Section FIVE: Non-communication – Body Posture and Body Language

When working with individuals and groups of individuals it is worthwhile considering how your body language could on a subtle level, affect the way people respond to you.

Body language chart

 

POSTURE: If you get your posture right, you will feel better instantly. Also your sitting or standing position has some effect on your mood and feelings. So ensure that you are using the proper posture when you are talking with some other person. The way you place your body and arms and legs, in relation to each other, and in relation to other people:

·         Shoulder movements – Up, down, hanging, hunched.

·         Arm placement – up, down, crossed, straight.

·         Leg and feet placement – straight, crossed, weight placement, feet towards speaking partner or pointing elsewhere, dangling of shoes.

HEAD MOTION : You can feel confident and self-assured by keeping your head level horizontally and vertically. You have to keep your head straight if you want to be authoritative and want the other person take seriously what you are saying. While in conversation tilt your head a little to any of the sides to make the listener feel friendly. Just like your head, the posture of your arms indicates your openness and receptiveness of the person you are meeting. Always try to make a balance between your slow and fast arm movement by keeping your arms midway, but don’t cross your hands at front as it is considered as a sign of disagreement.
FACIAL EXPRESSION : The face has many muscles which move areas of the face. Each combination of movements of the following face elements communicates a state of mind:

·         Eyebrows – Up, down, frowning.

·         Eyes – Left, right, up, down, blinking, eye dilatation.

·         Nose – Wrinkle (at the top), flaring of the nostrils.

·         Lips – Smiling, snarling, puckered, kissing, opened, closed, tight.

·         Tongue – In, out, rolled, tip up or down, licking of lips.

·         Jaw – Open, closed, clinched, lower jaw left or right.

EYE CONTACT : This is one of the most important aspects of your body language when you are dealing with some people whom you have just met. Eye contacts also indicate that you are showing interest in what they are saying and also giving respect to their opinion. They will also feel more comfortable and a sense of genuine comfort while they are in your company. So keep eye contact more than 60% of the time when you are in company with the person.
GESTURES : Your hand gestures indicate a large number of things.
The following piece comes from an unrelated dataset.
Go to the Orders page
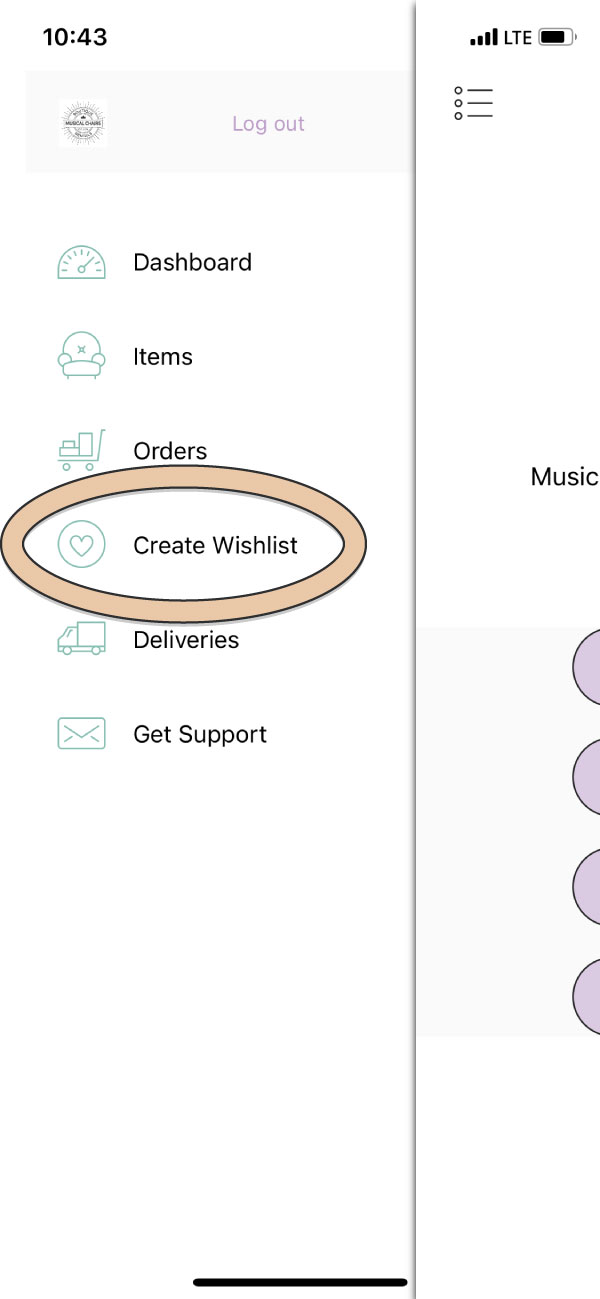600x1299 pixels. 170,451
For instance, slightly up and open palms are considered open and friendly whereas palm down gestures are normally considered as dominant, emphasizing and possibly aggressive. These up and down gestures of palms are of great importance when you are shaking hand with the other person. It is always better to offer an upright and vertical handshake as it is considered as sign of equality. How you handle and place objects whilst running a CBRT Relaxation Support Session (e.g. the Colour Breathing Disks, etc). When describing the inwards breath and outwards breath, some CBRT Practitioners have found it helps to demonstrate correct breathing through using their arms in sweeping gestures – away from their body and back towards their body.
BODY ANGLES and LEG MOVEMENT : The angle of your body in relation to others indicates your attitude and feelings towards them. Normally people angle towards the other when they like person and angle themselves away when they do not like the other person. So ensure that you put your body in a proper angle by tilting to of from the other person in a balanced way to avoid any negative indication to the other person. Always try to keep your legs still, as legs tend to move around comparatively more when someone is nervous, stressed or being deceptive. Also ensure that your knees or ankles are not crossed.Having your leg up to rest in on your knees is considered a defensive posture.
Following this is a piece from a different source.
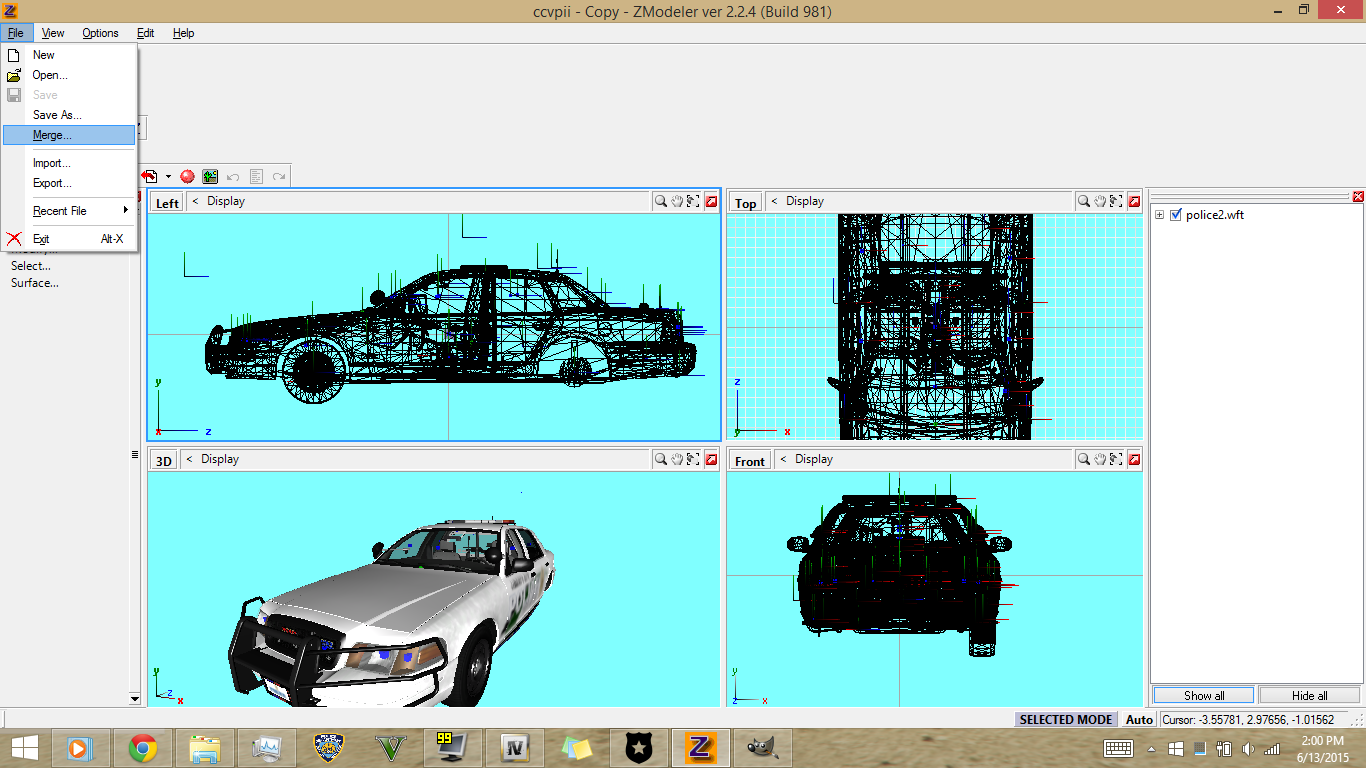Click the pan hand icon in Front viewport
Viewport: 1366px width, 768px height.
coord(1100,459)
Your Distance from the Other Person / GROUP OF PEOPLE:

Your distance from the other always send some sign to the other person. When you stand too close to the other person you are considered pushy whereas by standing too far away from the other person you are considered keeping your distance. So ensure that you are neither too close nor too far away from the people when you meet them in a group. Also ensure that you have not moved too closer to someone that he has to back away indicating that you have overstepped the mark and entered into his personal space.

Tone of Voice

How you speak whilst delivering CBRT Relaxation Support sessions for indiviuals and groups of people is also very important. While usually seen as body language, tone of voice and intonation are a separate group from body language. For completeness sake, these are the groups that are found in tone of voice:

  • Pitch of voice– high voice, low voice, intonation.
  • Loudness– Everything from shouting to whispering.
  • Breathing – Slow, fast breathing, shaky voice.
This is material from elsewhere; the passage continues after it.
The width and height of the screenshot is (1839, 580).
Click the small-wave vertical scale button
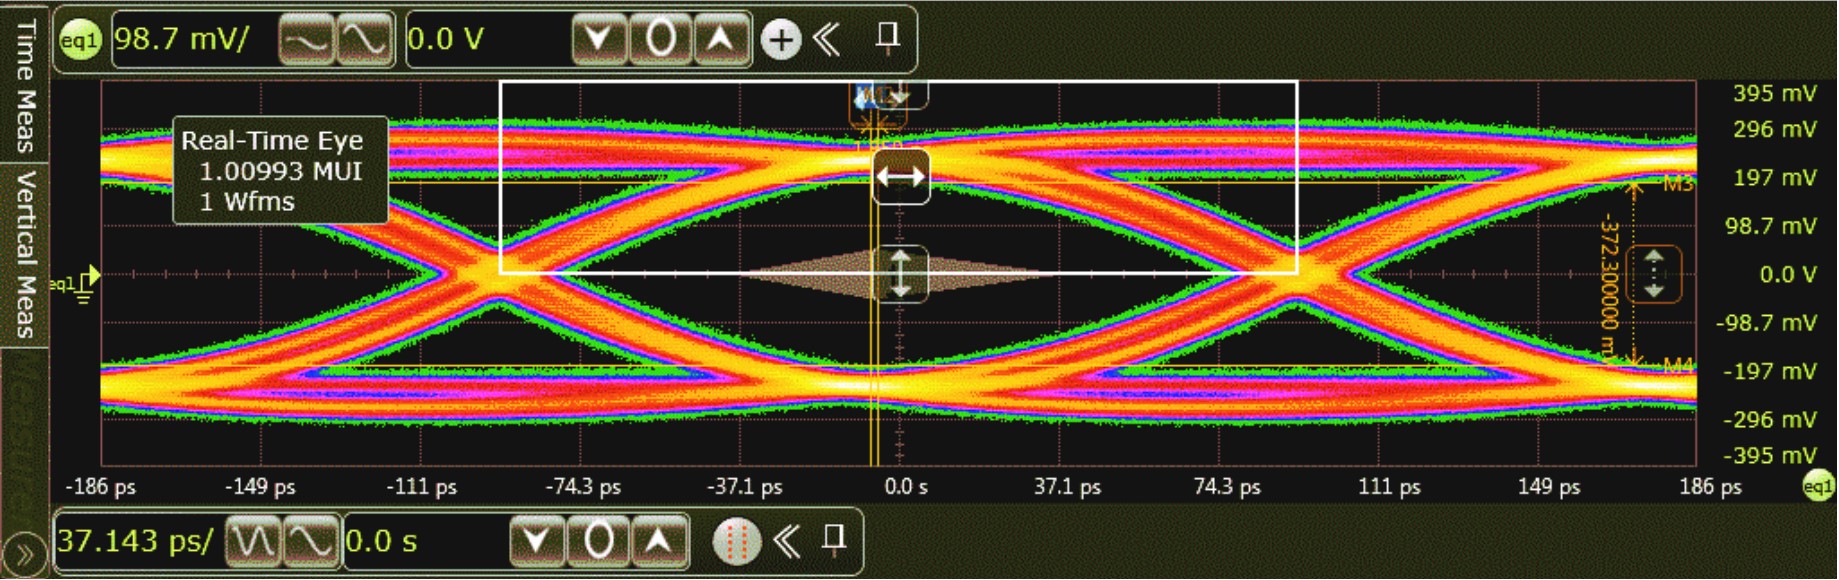point(306,40)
SHOWING CARE and COMPASSION

hands being compassion

Compassion is the understanding or empathy for the suffering of others. Compassion is often regarded as emotional in nature, and there is an aspect of compassion which regards a quantitative dimension, such that individual’s compassion is often given a property of “depth,” “vigour,” or “passion.”

The history of the word “compassion” is Latin, meaning “co-suffering.” More involved than simple empathy, compassion commonly gives rise to “an active desire to alleviate another’s suffering.”

It is often the key component in altruism; in ethical terms, the principle of compassion is : Do to others what you would have them do to you. The English noun compassion, meaning to suffer together with; compassion is related in origin, form and meaning to the English noun patient = one who suffers.